学びを実践の場につなげ、地域の課題解決に取り組む社会貢献活動
学びを実践の場につなげ、地域の課題解決に取り組む社会貢献活動
大学評価
2020年
~4,000人
取組み事例
「沖縄大学の社会との連携・協力に関する方針」に基づき、「地域研究所」を拠点として社会連携・社会貢献活動に積極的かつ多角的に取り組んでいる。地域住民を対象にした公開講座「土曜教養講座」を1976(昭和51)年度から継続的に開講するとともに、2016(平成28)年度からは、沖縄の子どもの貧困問題に焦点をあてた研究「沖縄型福祉社会の共創―ユイマールを社会的包摂へ」の一環として、地域のなかで子どもが安心・安全に過ごせる居場所づくりのために、学生や地域住民が関わりながら「放課後こくば教室」を開催している。加えて、「地域ふれあいデイサービス事業」「『琉球弧研究支援』プログラム」を通じて社会連携・社会貢献活動を行いながら学生が講義で学んだことを現場で生かす機会としているほか、国際コミュニケーション学科及び経法商学科のゼミ活動においても、中国語掲示の訂正活動の普及や、沖縄業界地図の作成を行っている。これらの多角的な活動を実施することで、研究成果を地域社会へ還元し、大学が立地する地域の課題解決に努めており、「地域共創・未来共創の大学へ」の実現に向けた取組みとして評価できる。
ここがポイント
- ・1976(昭和51)年度から継続的に開講している土曜教養講座や、子どもたちの居場所づくりとしての放課後教室等、学生も関わりながら、大学における研究成果を地域社会と分かち、地域課題解決に努めている。
大学からのコメント
・「土曜教養講座」は、時宜にかなった多彩なテーマを扱った一般公開講座で、子どもの貧困をテーマにした講座や学科の特色を出した講座、包括連携協力協定を締結している中小企業家同友会との企画等、多様な公開講座を開催し、地域社会における実践的研究、教育・研究活動などの成果を、大学を媒体として地域社会に拡大発展させることを目的としている。
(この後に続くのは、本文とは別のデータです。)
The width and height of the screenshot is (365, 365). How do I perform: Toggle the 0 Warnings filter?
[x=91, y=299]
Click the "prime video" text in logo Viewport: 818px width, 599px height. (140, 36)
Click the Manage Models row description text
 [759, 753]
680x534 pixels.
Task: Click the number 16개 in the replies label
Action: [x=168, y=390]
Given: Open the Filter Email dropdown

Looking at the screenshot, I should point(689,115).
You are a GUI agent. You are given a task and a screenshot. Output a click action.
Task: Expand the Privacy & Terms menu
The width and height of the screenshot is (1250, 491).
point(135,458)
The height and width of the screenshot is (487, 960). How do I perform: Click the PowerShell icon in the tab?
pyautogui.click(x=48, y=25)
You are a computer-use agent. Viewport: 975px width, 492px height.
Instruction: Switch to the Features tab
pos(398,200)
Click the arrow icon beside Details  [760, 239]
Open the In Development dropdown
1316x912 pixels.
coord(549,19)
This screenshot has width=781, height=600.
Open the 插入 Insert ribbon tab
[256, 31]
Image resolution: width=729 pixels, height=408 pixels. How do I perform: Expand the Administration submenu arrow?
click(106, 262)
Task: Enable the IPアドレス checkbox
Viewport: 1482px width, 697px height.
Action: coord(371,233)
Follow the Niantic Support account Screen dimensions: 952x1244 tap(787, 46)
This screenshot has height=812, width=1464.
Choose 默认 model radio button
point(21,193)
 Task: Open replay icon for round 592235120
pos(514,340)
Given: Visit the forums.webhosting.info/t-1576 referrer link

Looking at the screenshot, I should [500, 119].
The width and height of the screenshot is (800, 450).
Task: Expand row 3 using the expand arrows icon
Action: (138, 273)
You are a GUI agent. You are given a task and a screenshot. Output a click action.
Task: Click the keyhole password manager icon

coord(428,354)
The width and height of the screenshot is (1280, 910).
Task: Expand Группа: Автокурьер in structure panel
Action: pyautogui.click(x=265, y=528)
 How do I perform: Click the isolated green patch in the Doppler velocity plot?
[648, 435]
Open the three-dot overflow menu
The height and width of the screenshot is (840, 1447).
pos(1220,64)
・「放課後こくば教室」は、毎週水曜と金曜の放課後、近隣の小学生たちを募り、本学の学生・教職員、民生委員・児童委員や地元自治会の方々、スクールカウンセラー等が協力して子どもと関わりながら事業を運営している。2019年度は87 回実施し、学生ボランティアが延べ 378人(4.3人/1回)、民生委員が延べ70人(0.8人/1回)、地域ボランティアが延べ132日(1.5人/1回)に協力頂いた。
・2013 年度から本学内で実施しているデイサービス事業「ちむぐくるデイサービスお~きなわ」では、地域の高齢者が毎週50名ほど本学を訪れて、健康体操やレクリエーションを楽しんでいる。さらに学生のゼミ活動の場としても 活用されており、毎月4回のうち3回は那覇市社会福祉協議会が健康チェックなどで関与し、1回は学生たちの自主企画で運営されている。
・「『琉球弧研究支援』プログラム」は、「地域共創・未来共創の大学へ」の実践として学生がフィールドワークを通して学ぶことを奨励し、研究に係る費用を支援している。学生は報告書をまとめる過程で地域に対する理解を深め、また研究成果発表会を通してプレゼンテーション能力を磨いている。このプログラムを通して、自らの足元について学び考えることの出来る人材育成を目指している。
・2017年度に発刊した「沖縄の業界地図2017」は、経法商学科の大城淳ゼミ、豊川明佳ゼミの学生が作成し、県内書店でベストセラーになるなど6千部の売り上げを記録した。